## What is being asked
Swap "taskbar" for "dock" in everything from the line containing "The height and width of the screenshot is (819, 1456)." down to the end of the data, and give those lines again with nothing else changed.

__________________________________________________

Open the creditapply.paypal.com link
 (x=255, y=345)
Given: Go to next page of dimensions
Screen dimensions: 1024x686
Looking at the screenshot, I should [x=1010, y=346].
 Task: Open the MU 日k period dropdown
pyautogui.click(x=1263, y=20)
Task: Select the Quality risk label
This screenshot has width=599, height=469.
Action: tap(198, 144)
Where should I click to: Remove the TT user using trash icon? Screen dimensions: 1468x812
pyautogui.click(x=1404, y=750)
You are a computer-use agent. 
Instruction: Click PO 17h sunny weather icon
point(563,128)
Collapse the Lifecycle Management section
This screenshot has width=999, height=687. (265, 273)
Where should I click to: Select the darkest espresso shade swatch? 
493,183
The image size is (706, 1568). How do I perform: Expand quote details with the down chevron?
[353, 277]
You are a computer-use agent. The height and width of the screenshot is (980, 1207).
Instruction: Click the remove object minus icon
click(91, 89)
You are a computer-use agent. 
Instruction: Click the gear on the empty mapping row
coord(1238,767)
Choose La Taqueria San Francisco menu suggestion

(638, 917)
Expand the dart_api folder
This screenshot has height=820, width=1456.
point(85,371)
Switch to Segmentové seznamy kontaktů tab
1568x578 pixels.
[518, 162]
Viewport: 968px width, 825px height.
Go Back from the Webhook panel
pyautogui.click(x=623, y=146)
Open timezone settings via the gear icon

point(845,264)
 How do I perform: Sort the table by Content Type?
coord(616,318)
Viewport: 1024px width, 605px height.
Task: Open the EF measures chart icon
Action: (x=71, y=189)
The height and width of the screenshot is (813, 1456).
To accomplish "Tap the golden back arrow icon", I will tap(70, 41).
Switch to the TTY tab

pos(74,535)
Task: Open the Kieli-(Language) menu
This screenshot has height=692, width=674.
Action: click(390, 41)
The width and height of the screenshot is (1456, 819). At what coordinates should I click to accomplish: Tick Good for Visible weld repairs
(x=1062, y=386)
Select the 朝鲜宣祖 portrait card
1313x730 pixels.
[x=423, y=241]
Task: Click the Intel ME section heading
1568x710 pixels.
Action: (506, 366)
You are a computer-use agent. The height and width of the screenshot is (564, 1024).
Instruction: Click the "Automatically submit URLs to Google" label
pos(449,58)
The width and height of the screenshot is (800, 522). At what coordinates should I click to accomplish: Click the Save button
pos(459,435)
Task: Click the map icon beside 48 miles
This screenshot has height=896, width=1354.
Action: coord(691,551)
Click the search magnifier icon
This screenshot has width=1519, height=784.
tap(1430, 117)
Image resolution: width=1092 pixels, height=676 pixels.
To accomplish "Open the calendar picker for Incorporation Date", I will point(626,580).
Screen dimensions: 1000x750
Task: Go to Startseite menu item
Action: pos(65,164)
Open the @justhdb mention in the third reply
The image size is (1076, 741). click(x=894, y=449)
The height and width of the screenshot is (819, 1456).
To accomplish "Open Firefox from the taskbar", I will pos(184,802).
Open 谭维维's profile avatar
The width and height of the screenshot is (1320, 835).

__________________________________________________

## Final answer
The height and width of the screenshot is (819, 1456).
To accomplish "Open Firefox from the dock", I will pos(184,802).
Open 谭维维's profile avatar
The width and height of the screenshot is (1320, 835).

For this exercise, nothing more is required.